Tutti parlano di Jamie, la recensione

Il musical Tutti parlano di Jamie è diventato un film pieno di buoni sentimenti, stereotipi e canzoni accattivanti che celebrano la libertà di espressione

Condividi
Tutti parlano di Jamie, la recensione

La storia vera alla base di Tutti parlano di Jamie (Everybody's Talking About Jamie), adattamento dell'omonimo musical britannico distribuito su Amazon Prime Video, si è trasformata in un racconto all'insegna della positività e dell'accettazione della diversità non particolarmente incisiva, ma comunque piacevole e in grado di intrattenere.
A sostenere il progetto diretto da Jonathan Butterell, regista che compie il suo esordio cinematografico dopo essersi occupato dello spettacolo teatrale, è la semplicità e l'onestà con cui gli interpreti affrontano gli eventi al centro della trama, non privi di una certa drammaticità pur rimanendo sulla superficie di tutte le tematiche proposte.

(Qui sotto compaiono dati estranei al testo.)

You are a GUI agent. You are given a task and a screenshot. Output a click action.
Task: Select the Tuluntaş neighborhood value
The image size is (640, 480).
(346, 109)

Il protagonista è il sedicenne Jamie (Max Harwood) che vive a Sheffield e sogna di diventare una drag queen. Al suo fianco ci sono la madre Margaret (Sarah Lancashire), che ama incondizionamente il figlio a differenza dell'ex marito (Ralph Ineson) che è incapace di accettare il ragazzo, la grande amica Ray (Shobna Gulati), e la sua compagna di scuola Pritti Pasha (Lauren Patel). Il teenager inizia a trovare il coraggio di mostrare chi è veramente grazie al sostegno di queste tre donne, ognuna con caratteristiche e motivazioni diverse ma unite nel loro desiderio di aiutarlo a essere se stesso, che lo sostengono in vari modi: regalandogli le sue prime scarpe con il tacco o difendendolo dalle critiche a scuola. Jamie si ritrova infatti alle prese con i commenti taglienti del bullo Dean (Samuel Bottomley) e l'intransigente Miss Hedge (Sharon Horgan), insegnante caratterizzata da una mancanza di sensibilità e da una certa miope intolleranza.
Dopo aver deciso di presentarsi al ballo scolastico di fine anno in versione drag queen, Jamie fa inoltre la conoscenza di Hugo Battersby (Richard E. Grant), il proprietario di un negozio che in passato si esibiva con il nome d'arte di Loco Chanelle, prima di subire una devastante perdita personale a causa dell'AIDS, che aiuta il teenager a esprimersi liberamente trovando la forza di ribellarsi alle convinzioni.
L'evoluzione del ragazzo non è però priva di ostacoli e, sfruttando il ritmo delle canzoni composte da Tom MacRae e Dan Gillespie Sells, gli spettatori vengono trascinati in un mondo fatto di glitter e forza d'animo che conduce a un epilogo fin troppo positivo e privo d'ombre che trasmette un messaggio all'insegna dell'ottimismo, seppur tristemente poco realistico.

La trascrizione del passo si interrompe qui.